EXERCISE. Range to reproduce from the entries below: the line with "Szájápolás (291, 2196)", the line with "Personalize (185, 1375)", and every line in between. Give them exactly and give nothing else.

AVAILABLE RECORDS.

***

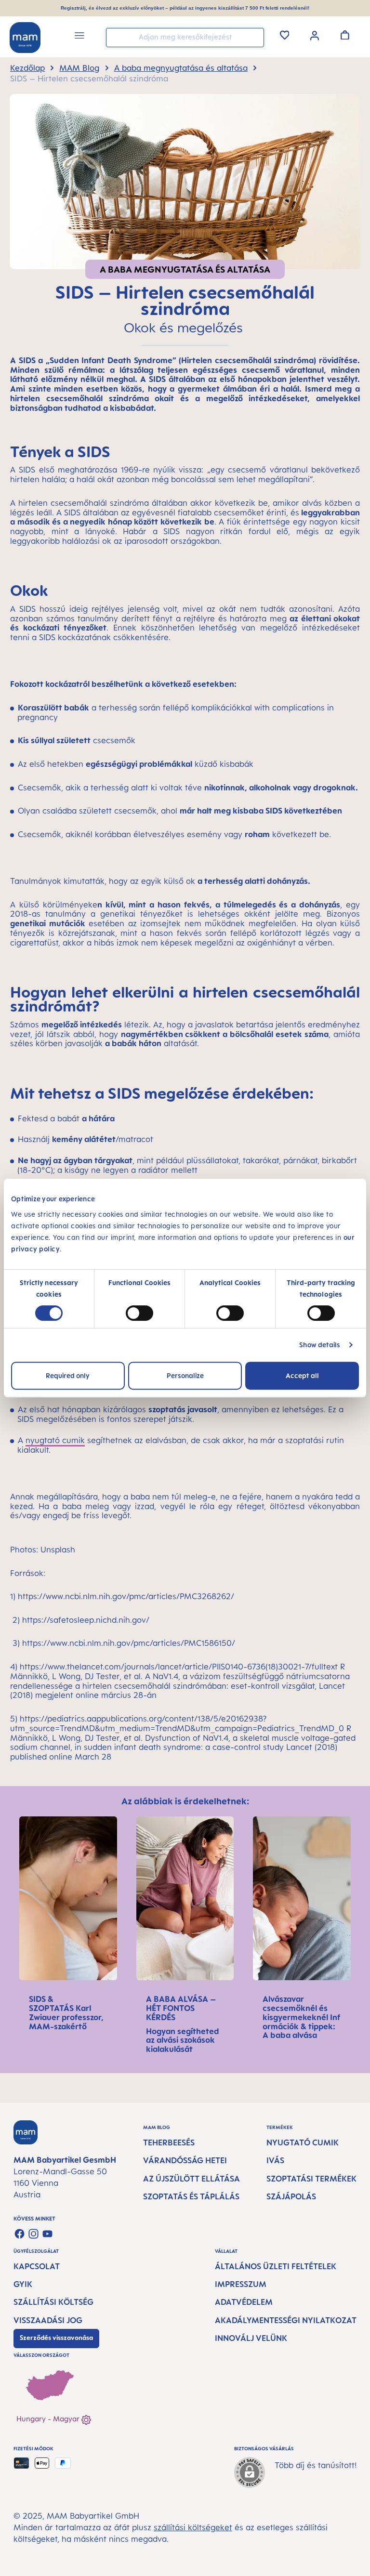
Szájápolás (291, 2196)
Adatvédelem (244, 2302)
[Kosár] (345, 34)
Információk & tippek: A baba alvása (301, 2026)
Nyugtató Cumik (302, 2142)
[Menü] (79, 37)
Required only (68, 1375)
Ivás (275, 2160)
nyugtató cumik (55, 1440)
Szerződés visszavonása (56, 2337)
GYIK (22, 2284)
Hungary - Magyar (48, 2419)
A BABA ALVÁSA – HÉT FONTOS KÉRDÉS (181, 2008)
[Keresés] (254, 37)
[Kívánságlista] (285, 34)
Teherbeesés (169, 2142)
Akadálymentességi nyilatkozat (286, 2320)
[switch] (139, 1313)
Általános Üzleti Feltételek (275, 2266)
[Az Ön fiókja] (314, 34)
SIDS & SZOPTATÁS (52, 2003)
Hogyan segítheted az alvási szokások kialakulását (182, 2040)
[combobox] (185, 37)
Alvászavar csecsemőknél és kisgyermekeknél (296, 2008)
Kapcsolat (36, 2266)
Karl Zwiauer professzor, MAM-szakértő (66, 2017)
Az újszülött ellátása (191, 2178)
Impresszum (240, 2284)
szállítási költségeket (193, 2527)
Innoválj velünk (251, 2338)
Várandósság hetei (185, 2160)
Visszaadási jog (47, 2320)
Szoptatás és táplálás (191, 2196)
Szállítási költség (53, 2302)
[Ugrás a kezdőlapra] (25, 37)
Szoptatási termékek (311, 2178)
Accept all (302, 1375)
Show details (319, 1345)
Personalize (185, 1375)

***

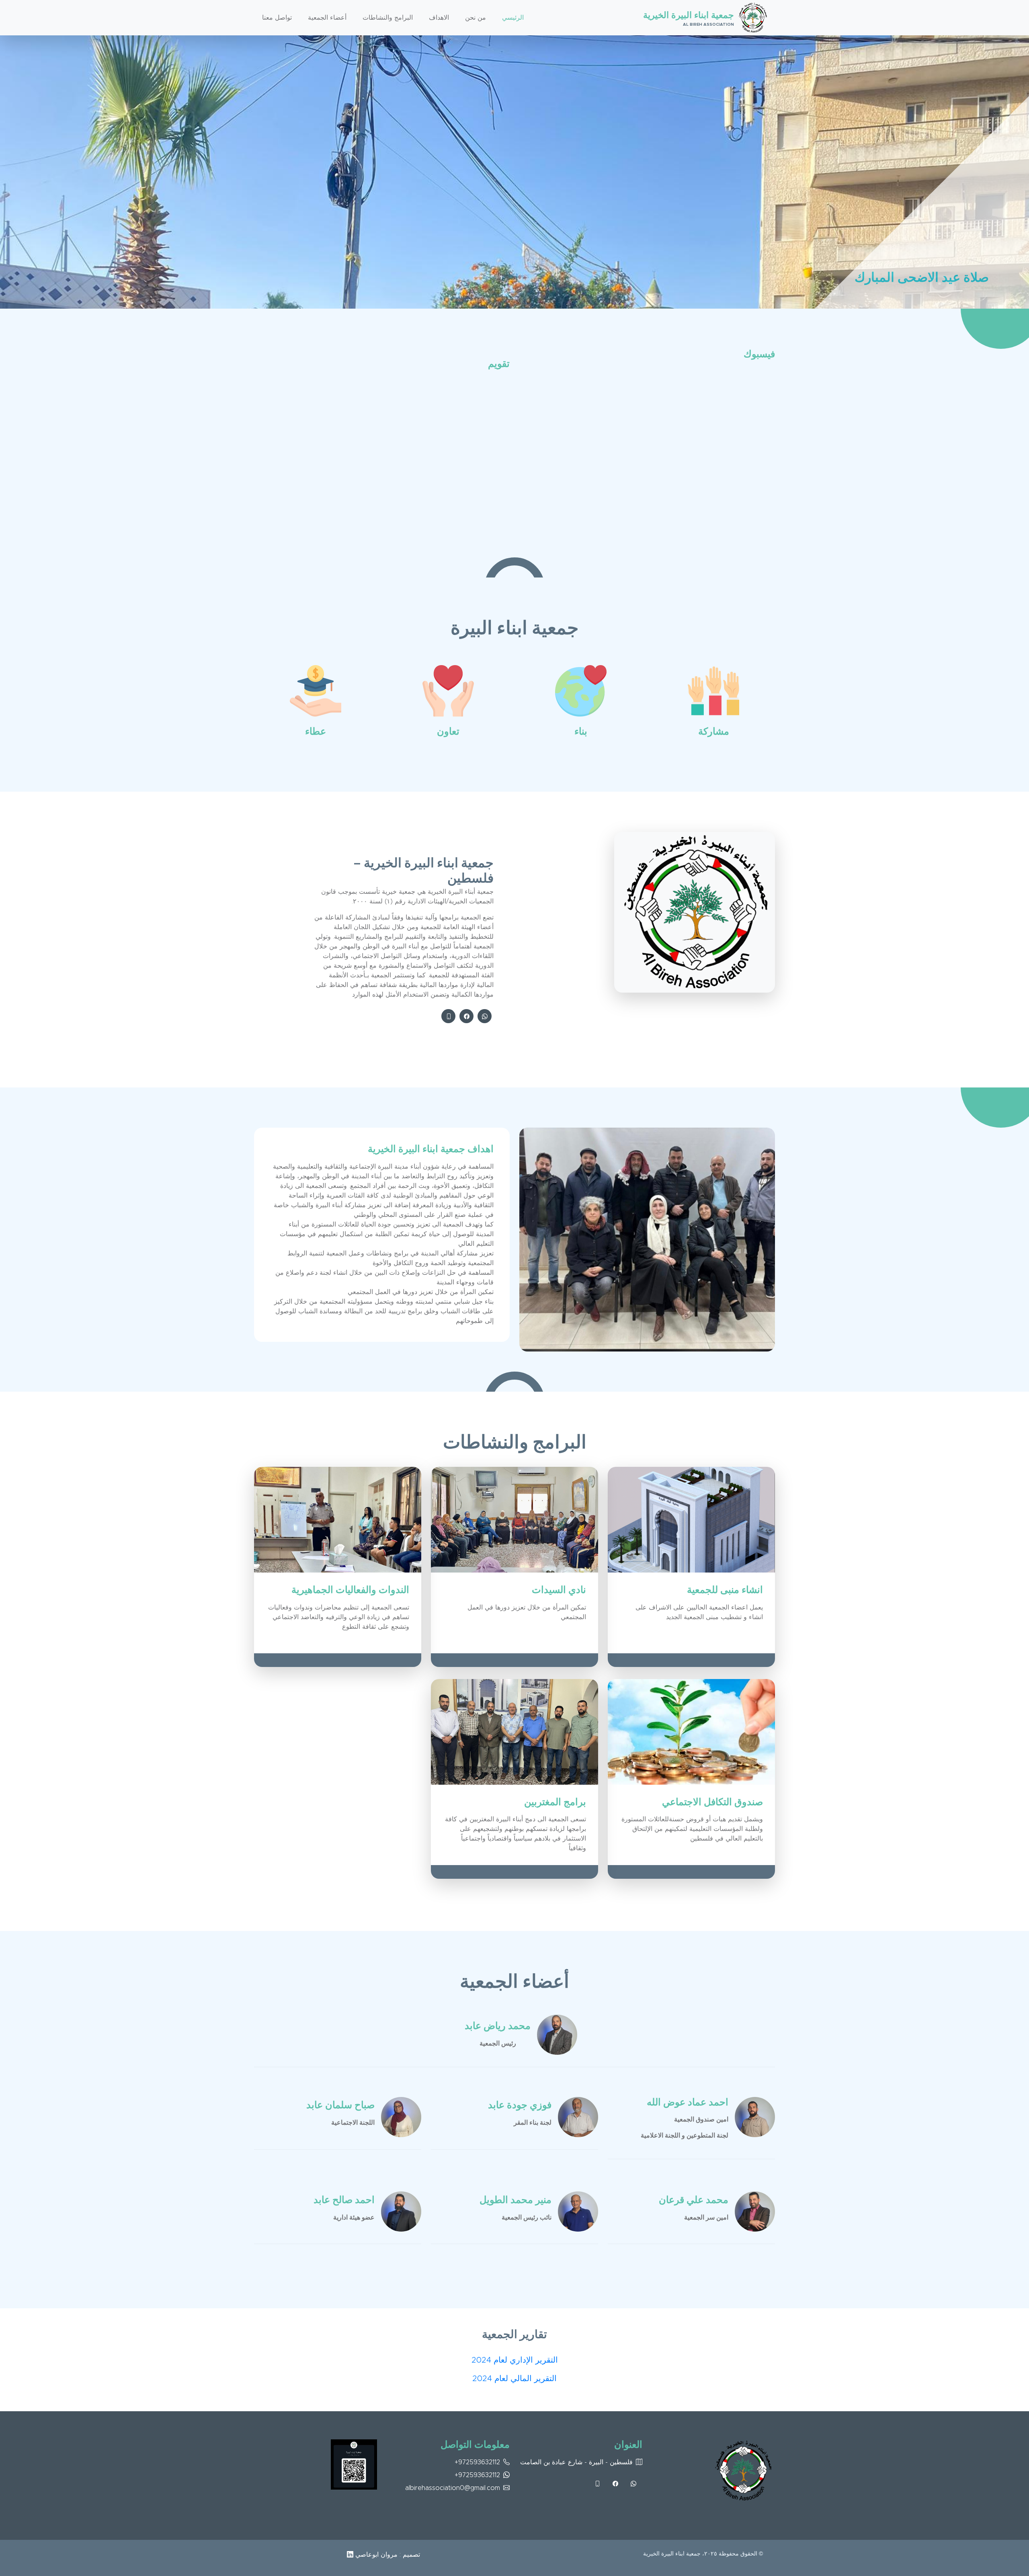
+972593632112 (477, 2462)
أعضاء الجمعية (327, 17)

***

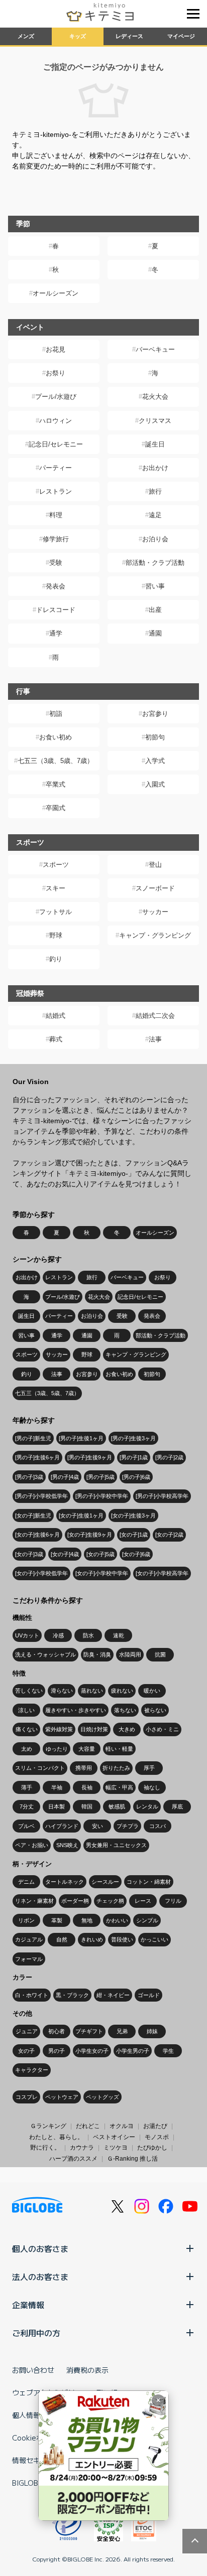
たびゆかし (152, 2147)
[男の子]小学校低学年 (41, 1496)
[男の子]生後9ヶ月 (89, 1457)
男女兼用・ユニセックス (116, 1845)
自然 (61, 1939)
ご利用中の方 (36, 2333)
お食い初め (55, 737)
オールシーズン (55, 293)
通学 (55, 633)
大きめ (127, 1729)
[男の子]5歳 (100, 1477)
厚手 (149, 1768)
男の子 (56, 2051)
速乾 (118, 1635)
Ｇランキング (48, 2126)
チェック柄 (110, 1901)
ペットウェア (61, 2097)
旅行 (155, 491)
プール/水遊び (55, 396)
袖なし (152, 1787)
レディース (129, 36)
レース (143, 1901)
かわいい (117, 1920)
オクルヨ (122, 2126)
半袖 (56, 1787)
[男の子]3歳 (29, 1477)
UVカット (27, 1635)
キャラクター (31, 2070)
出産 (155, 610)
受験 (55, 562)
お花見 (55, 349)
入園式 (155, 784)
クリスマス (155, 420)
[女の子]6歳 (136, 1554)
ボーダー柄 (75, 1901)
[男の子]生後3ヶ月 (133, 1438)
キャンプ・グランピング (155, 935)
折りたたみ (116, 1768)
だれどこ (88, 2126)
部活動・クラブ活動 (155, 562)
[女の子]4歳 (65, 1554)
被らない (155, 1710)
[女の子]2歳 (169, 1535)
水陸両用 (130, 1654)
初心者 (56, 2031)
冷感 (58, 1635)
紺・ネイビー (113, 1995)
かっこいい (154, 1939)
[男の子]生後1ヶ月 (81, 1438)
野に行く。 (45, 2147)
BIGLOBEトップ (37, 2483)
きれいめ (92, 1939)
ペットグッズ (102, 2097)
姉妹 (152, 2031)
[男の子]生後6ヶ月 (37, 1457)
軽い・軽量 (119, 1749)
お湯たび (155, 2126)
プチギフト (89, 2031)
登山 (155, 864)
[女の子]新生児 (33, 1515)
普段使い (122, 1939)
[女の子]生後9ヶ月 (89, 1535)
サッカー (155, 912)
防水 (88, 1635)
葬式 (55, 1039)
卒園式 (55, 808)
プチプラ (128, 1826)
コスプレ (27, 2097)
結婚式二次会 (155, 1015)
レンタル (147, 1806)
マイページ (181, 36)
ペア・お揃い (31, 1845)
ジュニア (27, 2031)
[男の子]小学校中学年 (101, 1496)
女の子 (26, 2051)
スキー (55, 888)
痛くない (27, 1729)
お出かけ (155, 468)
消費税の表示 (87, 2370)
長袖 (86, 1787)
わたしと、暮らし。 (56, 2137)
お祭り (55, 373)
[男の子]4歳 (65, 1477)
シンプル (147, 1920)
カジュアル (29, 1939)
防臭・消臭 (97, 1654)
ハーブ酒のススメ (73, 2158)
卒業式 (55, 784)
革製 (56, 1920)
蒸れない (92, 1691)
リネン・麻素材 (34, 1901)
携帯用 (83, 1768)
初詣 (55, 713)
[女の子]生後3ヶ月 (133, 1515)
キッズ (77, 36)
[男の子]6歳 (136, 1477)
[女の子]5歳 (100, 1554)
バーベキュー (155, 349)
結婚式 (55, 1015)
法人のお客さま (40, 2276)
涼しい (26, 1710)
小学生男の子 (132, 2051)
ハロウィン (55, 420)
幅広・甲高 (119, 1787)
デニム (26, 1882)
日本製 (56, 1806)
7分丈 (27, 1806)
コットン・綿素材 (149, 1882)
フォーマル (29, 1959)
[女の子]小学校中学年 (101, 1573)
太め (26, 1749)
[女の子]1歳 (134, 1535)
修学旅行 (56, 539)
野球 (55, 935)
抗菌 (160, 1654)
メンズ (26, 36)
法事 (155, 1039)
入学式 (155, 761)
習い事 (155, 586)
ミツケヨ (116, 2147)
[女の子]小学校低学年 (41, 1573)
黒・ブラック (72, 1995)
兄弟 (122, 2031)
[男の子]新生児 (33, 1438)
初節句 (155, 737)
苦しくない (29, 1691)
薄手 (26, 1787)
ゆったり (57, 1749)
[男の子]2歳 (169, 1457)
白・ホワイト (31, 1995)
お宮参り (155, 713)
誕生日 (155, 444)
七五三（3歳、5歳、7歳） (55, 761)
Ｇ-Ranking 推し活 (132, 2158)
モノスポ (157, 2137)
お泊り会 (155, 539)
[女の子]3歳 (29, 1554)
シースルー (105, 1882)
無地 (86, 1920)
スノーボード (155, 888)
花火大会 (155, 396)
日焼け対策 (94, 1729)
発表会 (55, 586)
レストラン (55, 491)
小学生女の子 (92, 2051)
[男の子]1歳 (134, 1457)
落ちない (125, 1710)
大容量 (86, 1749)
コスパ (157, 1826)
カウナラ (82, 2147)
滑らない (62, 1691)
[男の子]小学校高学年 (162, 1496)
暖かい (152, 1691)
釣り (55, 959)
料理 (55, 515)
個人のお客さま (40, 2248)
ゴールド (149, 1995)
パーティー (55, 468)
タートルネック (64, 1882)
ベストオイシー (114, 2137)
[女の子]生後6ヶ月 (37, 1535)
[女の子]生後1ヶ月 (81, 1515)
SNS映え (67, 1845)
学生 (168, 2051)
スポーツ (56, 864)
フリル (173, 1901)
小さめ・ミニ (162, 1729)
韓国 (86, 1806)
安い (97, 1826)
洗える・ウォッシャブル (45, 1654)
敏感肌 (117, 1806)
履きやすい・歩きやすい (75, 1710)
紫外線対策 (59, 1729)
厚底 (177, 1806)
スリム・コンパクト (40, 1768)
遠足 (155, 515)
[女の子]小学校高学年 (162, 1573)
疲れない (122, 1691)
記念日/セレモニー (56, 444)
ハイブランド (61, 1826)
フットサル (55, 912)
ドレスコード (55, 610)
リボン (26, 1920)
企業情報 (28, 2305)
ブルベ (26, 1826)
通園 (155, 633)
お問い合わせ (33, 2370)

***

ANSWER.
Szájápolás (291, 2196)
Adatvédelem (244, 2302)
[Kosár] (345, 34)
Információk & tippek: A baba alvása (301, 2026)
Nyugtató Cumik (302, 2142)
[Menü] (79, 37)
Required only (68, 1375)
Ivás (275, 2160)
nyugtató cumik (55, 1440)
Szerződés visszavonása (56, 2337)
GYIK (22, 2284)
Hungary - Magyar (48, 2419)
A BABA ALVÁSA – HÉT FONTOS KÉRDÉS (181, 2008)
[Keresés] (254, 37)
[Kívánságlista] (285, 34)
Teherbeesés (169, 2142)
Akadálymentességi nyilatkozat (286, 2320)
[switch] (139, 1313)
Általános Üzleti Feltételek (275, 2266)
[Az Ön fiókja] (314, 34)
SIDS & SZOPTATÁS (52, 2003)
Hogyan segítheted az alvási szokások kialakulását (182, 2040)
[combobox] (185, 37)
Alvászavar csecsemőknél és kisgyermekeknél (296, 2008)
Kapcsolat (36, 2266)
Karl Zwiauer professzor, MAM-szakértő (66, 2017)
Az újszülött ellátása (191, 2178)
Impresszum (240, 2284)
szállítási költségeket (193, 2527)
Innoválj velünk (251, 2338)
Várandósság hetei (185, 2160)
Visszaadási jog (47, 2320)
Szoptatás és táplálás (191, 2196)
Szállítási költség (53, 2302)
[Ugrás a kezdőlapra] (25, 37)
Szoptatási termékek (311, 2178)
Accept all (302, 1375)
Show details (319, 1345)
Personalize (185, 1375)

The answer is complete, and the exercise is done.